## AIM OF THE EXERCISE
What you give back must match the data exactly, minus the pictures.

[Data entries]
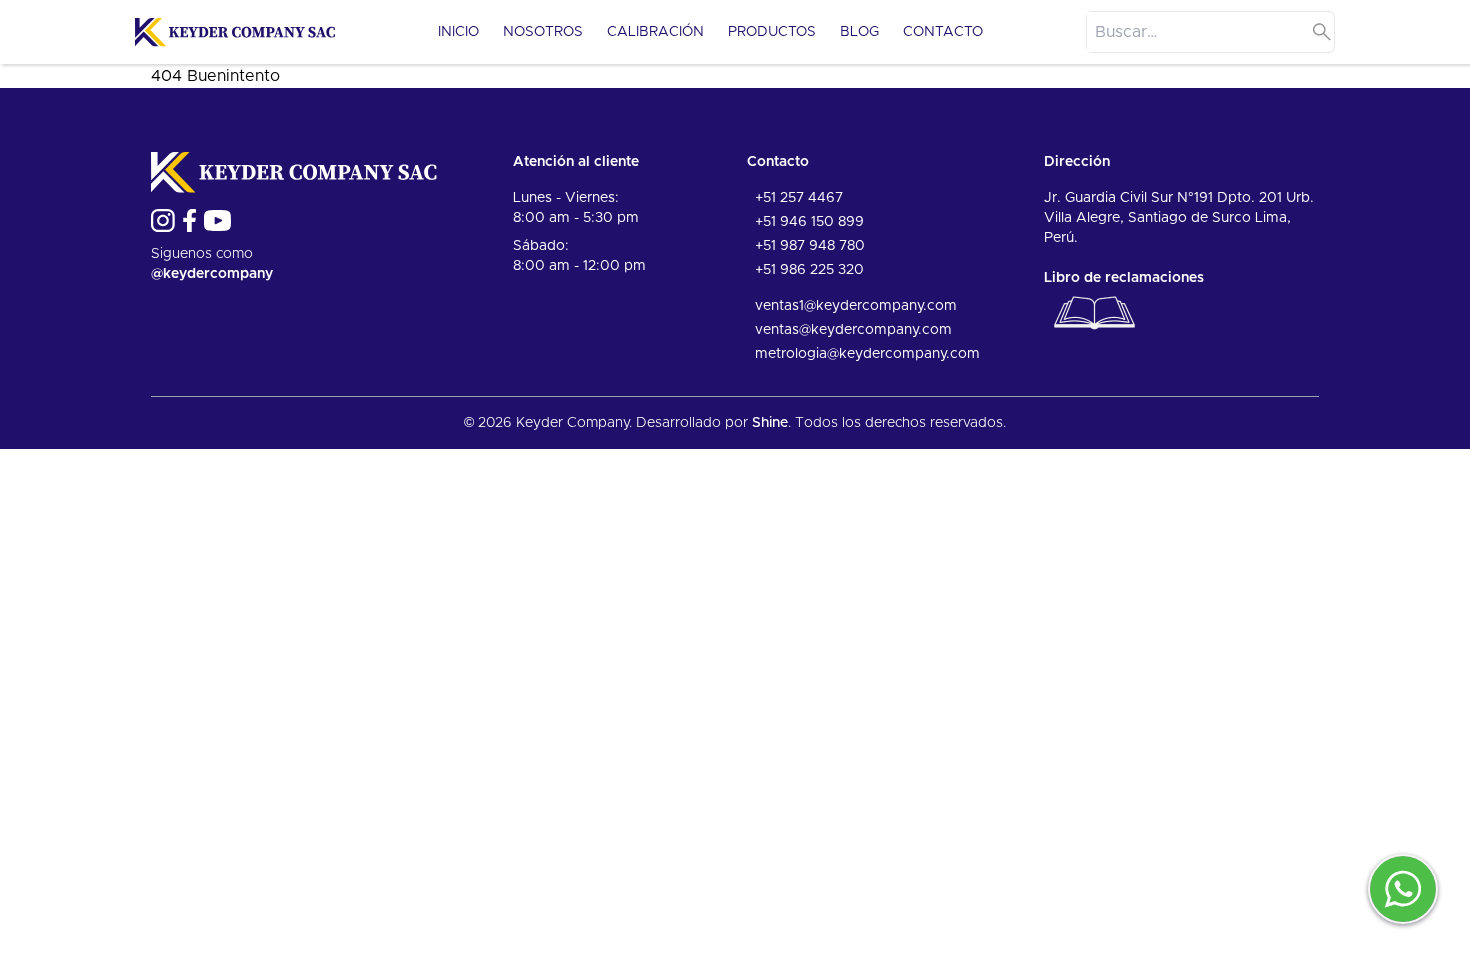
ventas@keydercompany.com (853, 330)
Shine (770, 423)
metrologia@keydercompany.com (867, 354)
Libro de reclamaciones (1124, 278)
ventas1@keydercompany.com (856, 306)
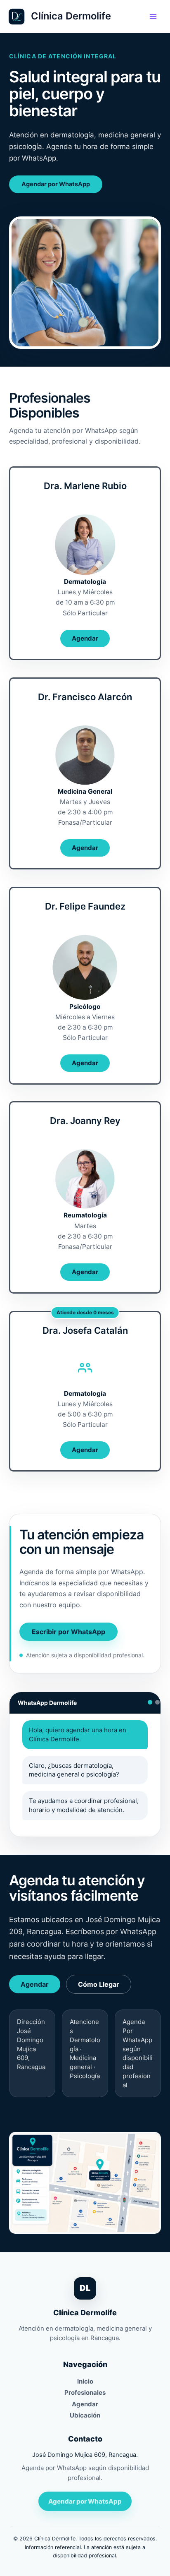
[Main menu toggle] (153, 16)
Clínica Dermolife (71, 16)
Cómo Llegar (98, 1984)
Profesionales (85, 2392)
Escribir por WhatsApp (68, 1632)
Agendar (85, 638)
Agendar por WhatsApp (55, 184)
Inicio (85, 2381)
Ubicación (85, 2415)
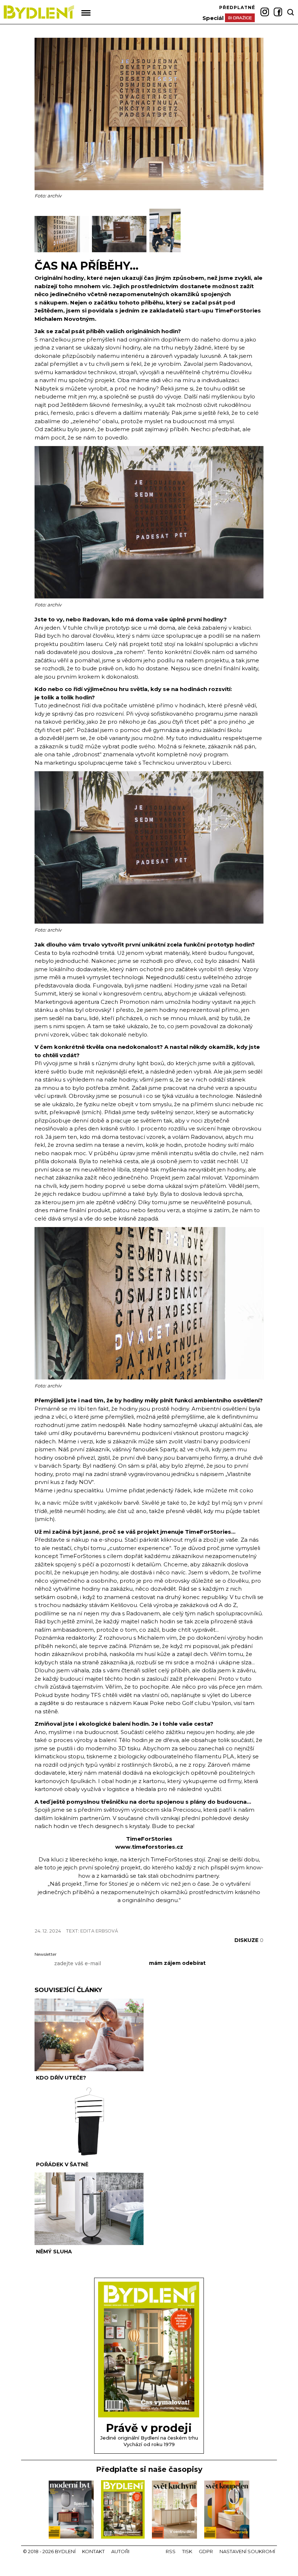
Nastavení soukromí (247, 2551)
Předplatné (237, 7)
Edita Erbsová (99, 1931)
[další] (257, 230)
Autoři (120, 2551)
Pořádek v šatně (62, 2164)
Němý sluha (54, 2251)
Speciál (213, 18)
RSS (171, 2551)
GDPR (206, 2551)
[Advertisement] (120, 1918)
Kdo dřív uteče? (61, 2077)
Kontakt (93, 2551)
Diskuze (248, 1940)
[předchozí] (41, 230)
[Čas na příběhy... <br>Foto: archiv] (63, 250)
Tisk (187, 2551)
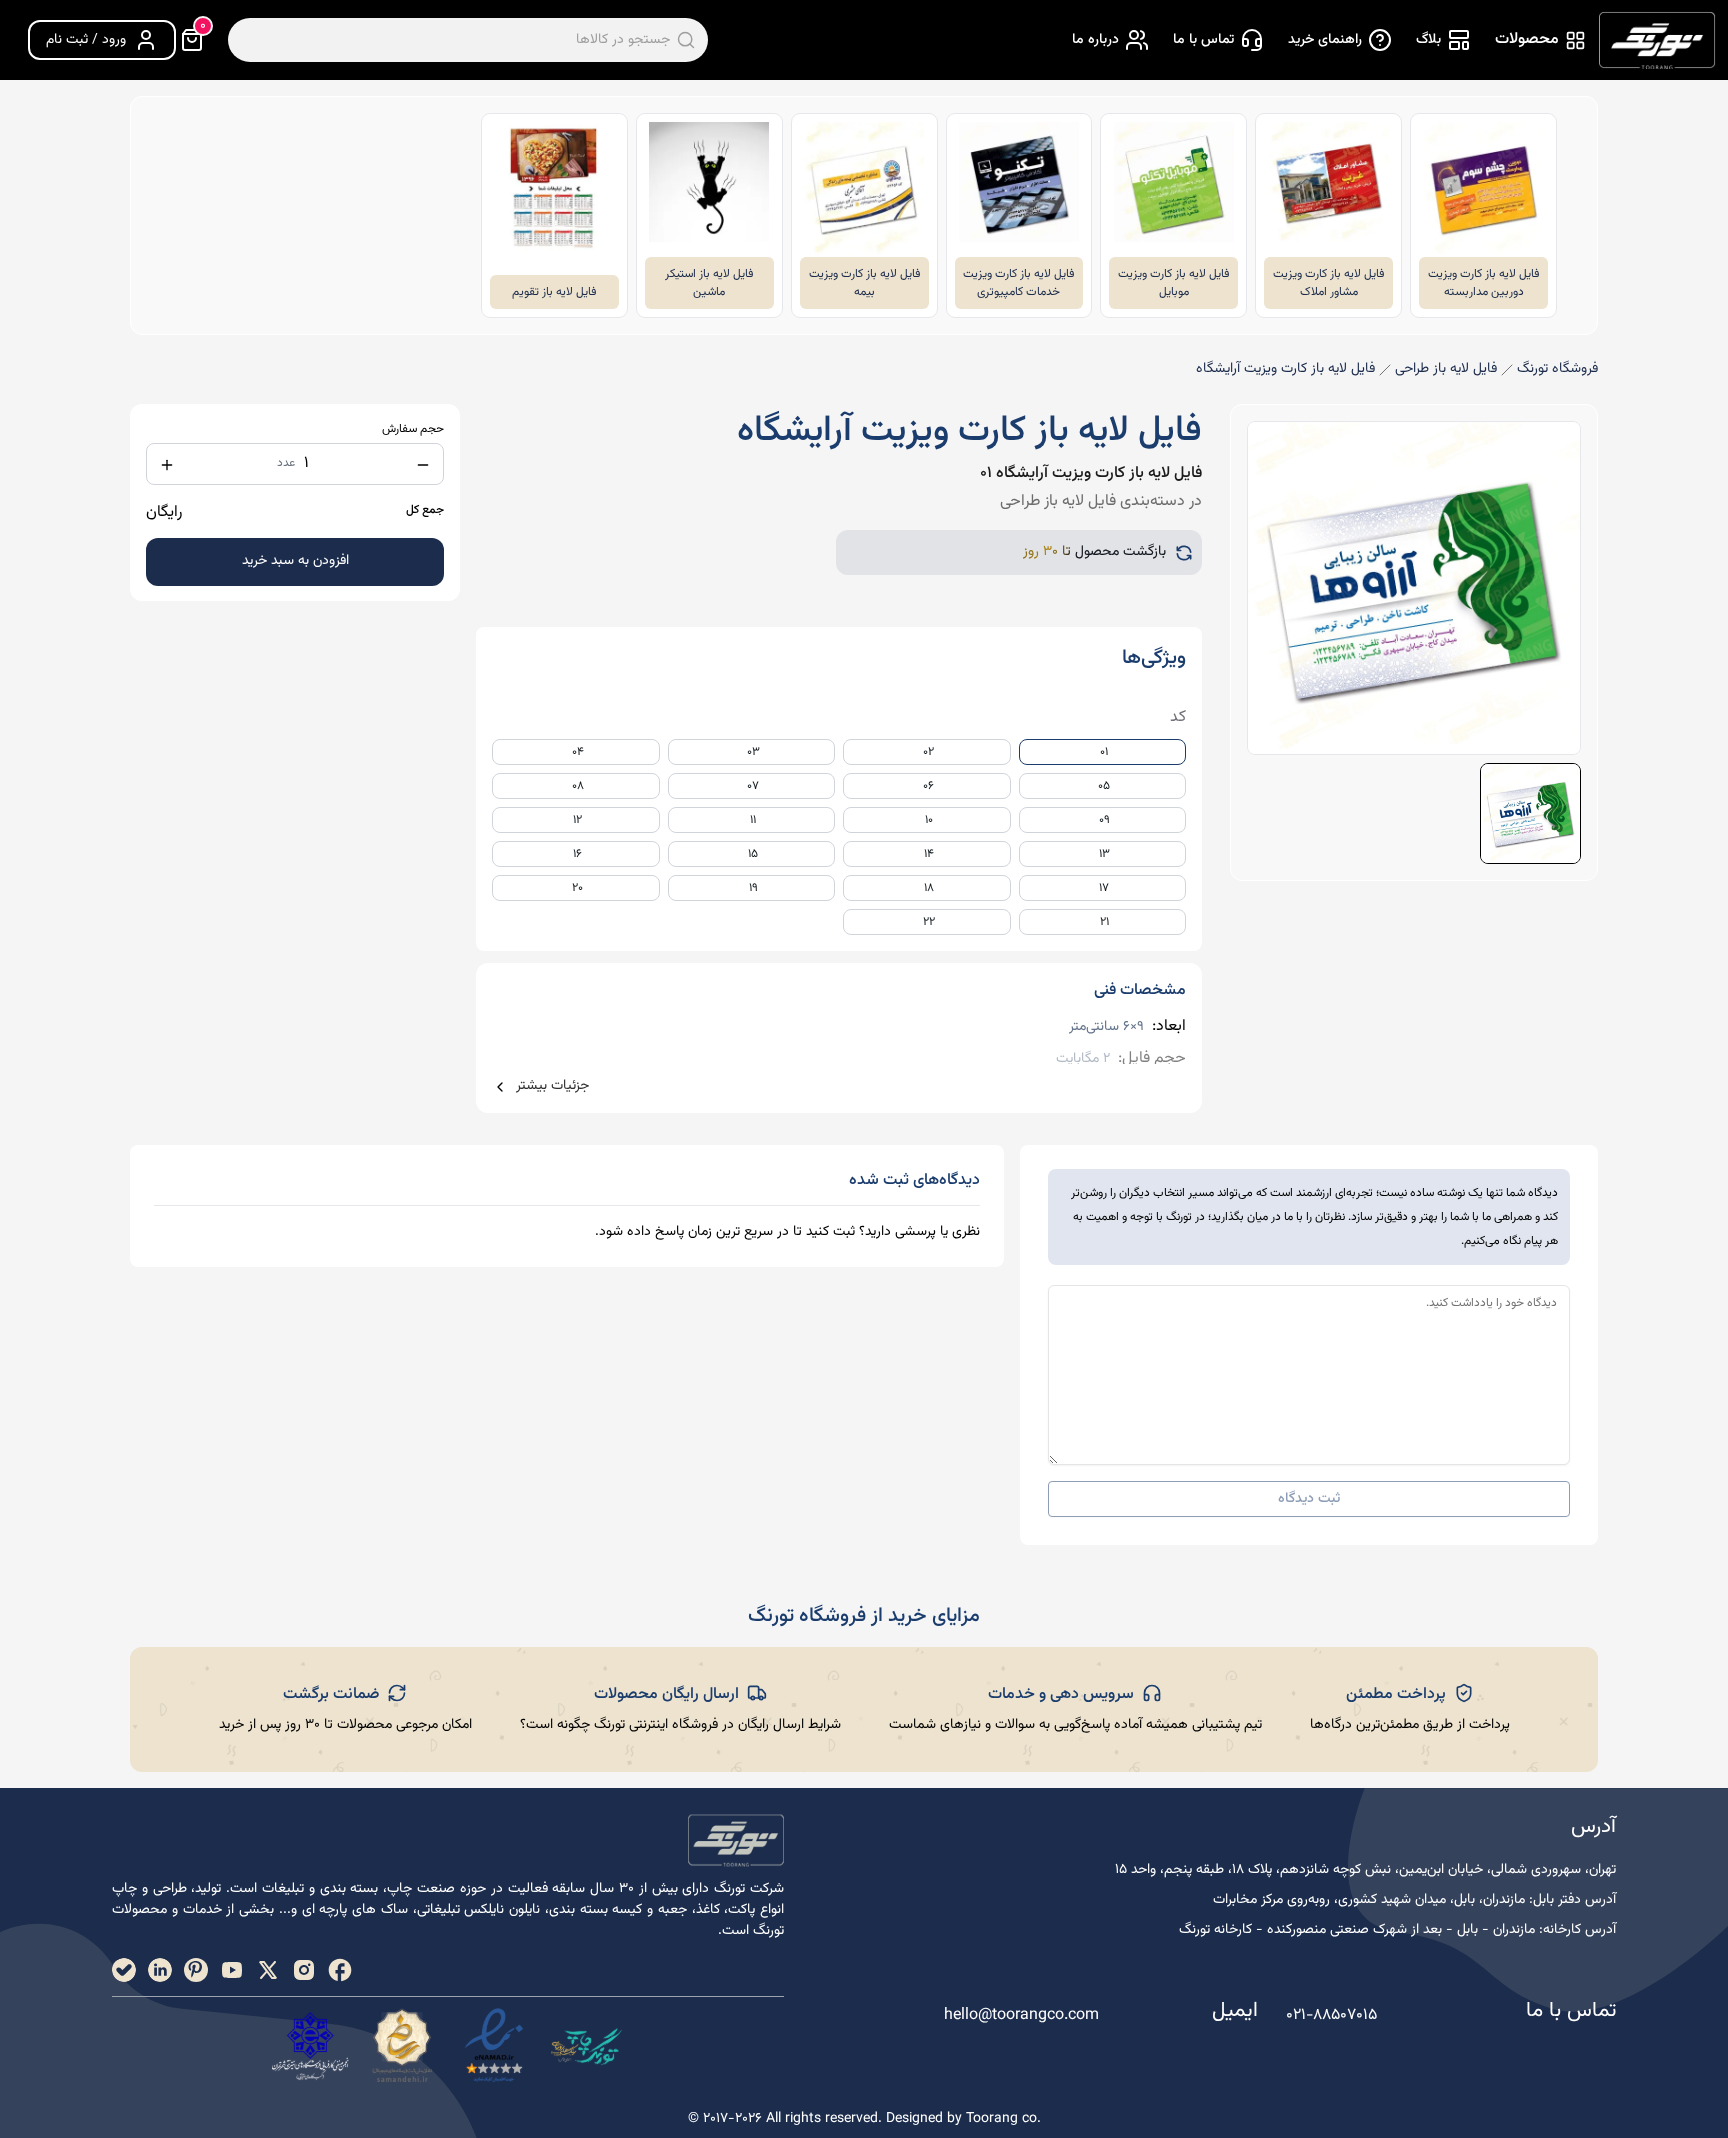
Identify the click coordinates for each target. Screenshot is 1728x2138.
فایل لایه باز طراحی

## SOLVED EXERCISE
ventas@keydercompany.com (853, 330)
Shine (770, 423)
metrologia@keydercompany.com (867, 354)
Libro de reclamaciones (1124, 278)
ventas1@keydercompany.com (856, 306)
[Main menu toggle] (153, 16)
Clínica Dermolife (71, 16)
Cómo Llegar (98, 1984)
Profesionales (85, 2392)
Escribir por WhatsApp (68, 1632)
Agendar (85, 638)
Agendar por WhatsApp (55, 184)
Inicio (85, 2381)
Ubicación (85, 2415)
Nastavení soukromí (247, 2551)
Předplatné (237, 7)
Edita Erbsová (99, 1931)
[další] (257, 230)
Autoři (120, 2551)
Pořádek v šatně (62, 2164)
Němý sluha (54, 2251)
Speciál (213, 18)
RSS (171, 2551)
GDPR (206, 2551)
[Advertisement] (120, 1918)
Kdo dřív uteče? (61, 2077)
Kontakt (93, 2551)
Diskuze (248, 1940)
[předchozí] (41, 230)
[Čas na příběhy... <br>Foto: archiv] (63, 250)
Tisk (187, 2551)
Identify the click coordinates for each target. Screenshot is 1728x2138.
فایل لایه باز طراحی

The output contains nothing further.